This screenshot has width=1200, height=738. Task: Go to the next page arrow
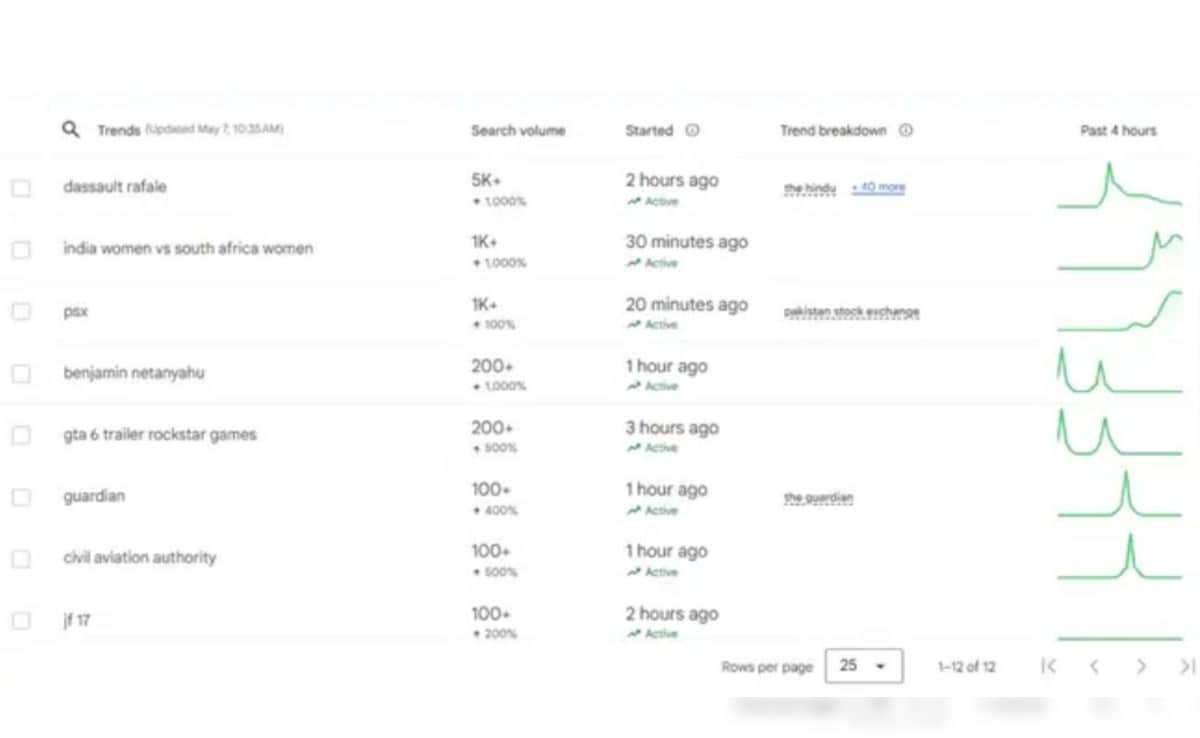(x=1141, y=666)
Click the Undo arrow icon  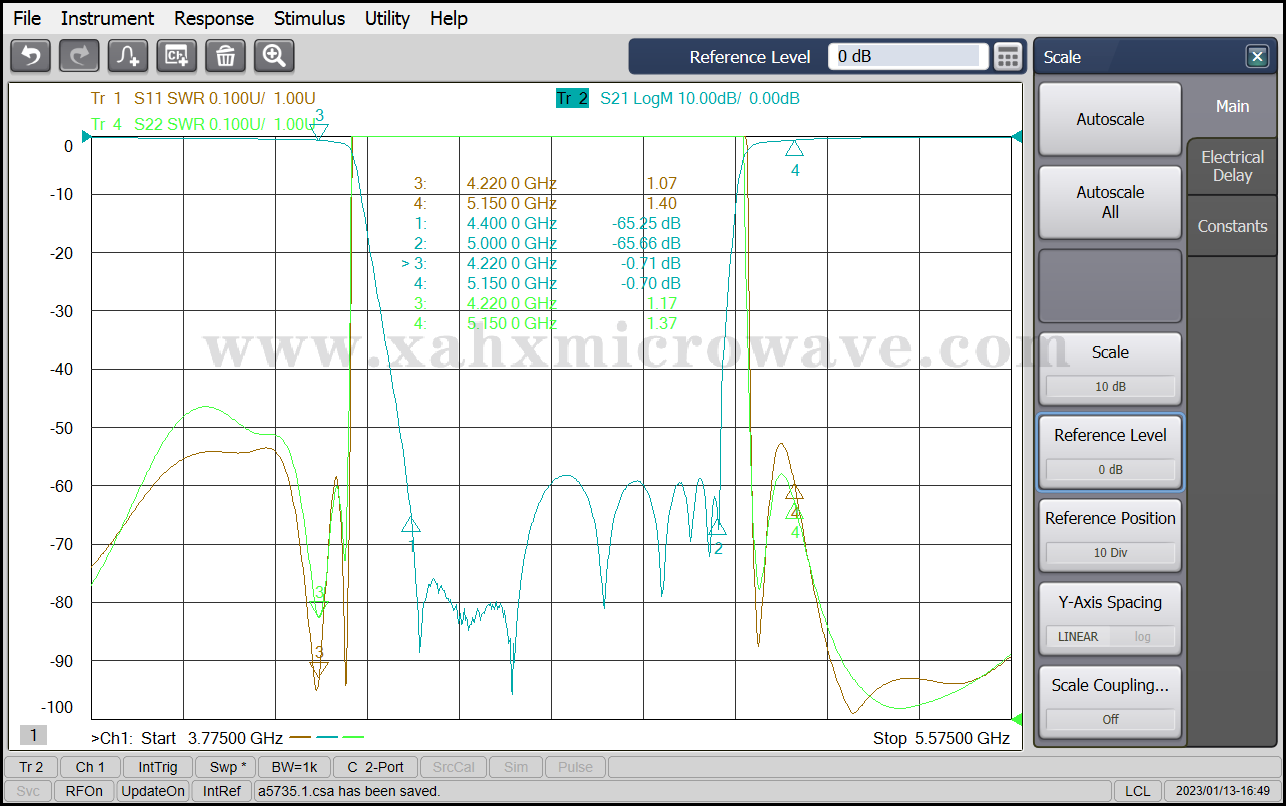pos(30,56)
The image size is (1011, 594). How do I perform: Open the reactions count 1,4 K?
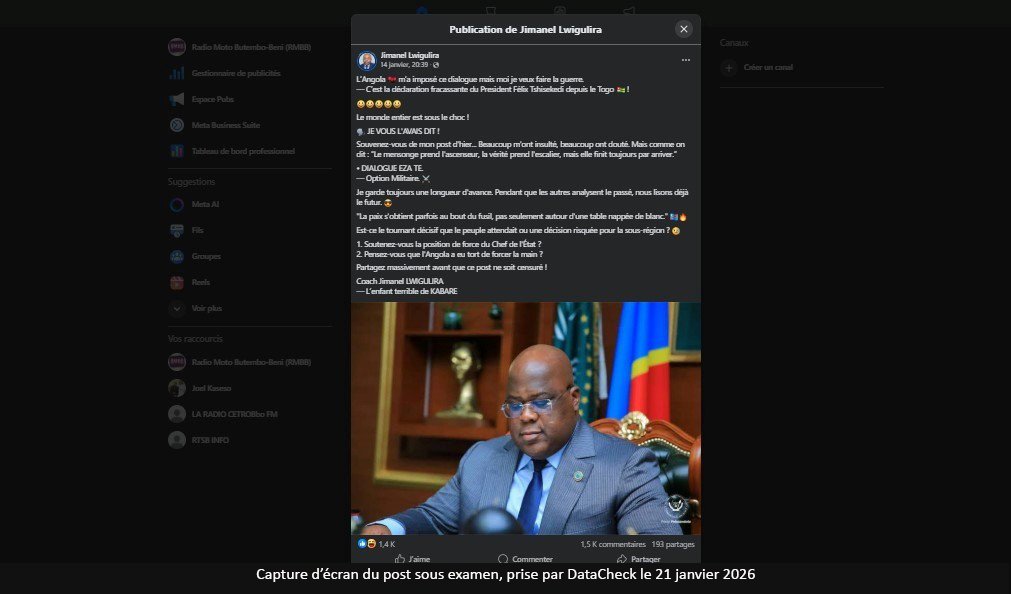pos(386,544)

++++++

Only the lines from the line with "The image size" through the end of the records belong in your copy. Repeat them exactly, without pictures.

The image size is (1011, 594). How do I perform: Open the reactions count 1,4 K?
pos(386,544)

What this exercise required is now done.